_PROBLEM_
Your task is to filter the entries and copy every line containing the string "computer".

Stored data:
=== Begin Enclosure ===

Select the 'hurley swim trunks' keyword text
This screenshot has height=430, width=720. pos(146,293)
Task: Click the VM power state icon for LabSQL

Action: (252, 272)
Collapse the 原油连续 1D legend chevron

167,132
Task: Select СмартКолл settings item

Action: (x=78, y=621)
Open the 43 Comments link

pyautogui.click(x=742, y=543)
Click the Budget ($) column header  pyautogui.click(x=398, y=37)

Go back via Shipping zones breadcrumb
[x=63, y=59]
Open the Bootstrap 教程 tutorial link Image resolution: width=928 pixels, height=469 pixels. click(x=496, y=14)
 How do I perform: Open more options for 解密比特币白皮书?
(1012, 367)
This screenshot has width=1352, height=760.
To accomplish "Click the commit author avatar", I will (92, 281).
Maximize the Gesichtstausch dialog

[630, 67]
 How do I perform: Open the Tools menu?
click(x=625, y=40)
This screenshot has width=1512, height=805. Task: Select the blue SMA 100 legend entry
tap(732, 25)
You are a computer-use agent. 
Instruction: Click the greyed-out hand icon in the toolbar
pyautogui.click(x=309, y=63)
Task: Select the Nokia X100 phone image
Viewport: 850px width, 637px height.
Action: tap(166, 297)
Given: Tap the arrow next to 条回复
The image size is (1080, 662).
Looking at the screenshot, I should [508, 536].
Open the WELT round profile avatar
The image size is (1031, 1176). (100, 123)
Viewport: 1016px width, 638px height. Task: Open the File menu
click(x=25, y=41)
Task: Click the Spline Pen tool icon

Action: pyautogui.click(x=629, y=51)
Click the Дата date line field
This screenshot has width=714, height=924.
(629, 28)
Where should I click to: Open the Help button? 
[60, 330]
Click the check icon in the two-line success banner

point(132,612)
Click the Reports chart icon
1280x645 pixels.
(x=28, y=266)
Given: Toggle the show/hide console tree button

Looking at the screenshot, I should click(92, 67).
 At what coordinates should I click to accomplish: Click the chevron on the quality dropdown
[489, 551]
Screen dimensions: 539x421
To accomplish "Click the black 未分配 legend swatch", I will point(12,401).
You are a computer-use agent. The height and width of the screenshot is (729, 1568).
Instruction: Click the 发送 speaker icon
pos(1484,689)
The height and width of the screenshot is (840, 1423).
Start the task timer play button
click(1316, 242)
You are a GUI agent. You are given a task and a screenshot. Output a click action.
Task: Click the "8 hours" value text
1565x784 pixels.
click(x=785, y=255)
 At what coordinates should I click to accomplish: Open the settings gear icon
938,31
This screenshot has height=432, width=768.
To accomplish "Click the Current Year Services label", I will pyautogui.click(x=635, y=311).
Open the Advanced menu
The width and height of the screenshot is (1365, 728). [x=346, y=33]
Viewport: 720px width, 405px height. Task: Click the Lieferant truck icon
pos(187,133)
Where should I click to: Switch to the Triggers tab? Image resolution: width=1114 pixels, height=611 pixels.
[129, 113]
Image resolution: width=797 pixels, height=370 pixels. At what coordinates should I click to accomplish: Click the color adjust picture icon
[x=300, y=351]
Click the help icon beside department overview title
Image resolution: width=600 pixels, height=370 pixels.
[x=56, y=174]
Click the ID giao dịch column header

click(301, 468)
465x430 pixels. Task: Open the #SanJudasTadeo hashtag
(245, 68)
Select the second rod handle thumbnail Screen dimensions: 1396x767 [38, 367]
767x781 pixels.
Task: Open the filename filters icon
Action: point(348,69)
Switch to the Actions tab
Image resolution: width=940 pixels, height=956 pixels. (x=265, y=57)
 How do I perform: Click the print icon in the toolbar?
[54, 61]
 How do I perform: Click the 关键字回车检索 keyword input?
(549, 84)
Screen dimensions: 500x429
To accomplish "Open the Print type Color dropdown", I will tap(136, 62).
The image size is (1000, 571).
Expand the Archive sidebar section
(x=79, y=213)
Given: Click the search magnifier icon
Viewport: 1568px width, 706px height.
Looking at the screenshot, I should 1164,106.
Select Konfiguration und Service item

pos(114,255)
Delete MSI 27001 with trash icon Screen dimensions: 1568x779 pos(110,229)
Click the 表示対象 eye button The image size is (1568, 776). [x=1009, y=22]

=== End Enclosure ===

_EXERCISE RESULT_
You are a computer-use agent. 
You are a computer-use agent. The height and width of the screenshot is (729, 1568).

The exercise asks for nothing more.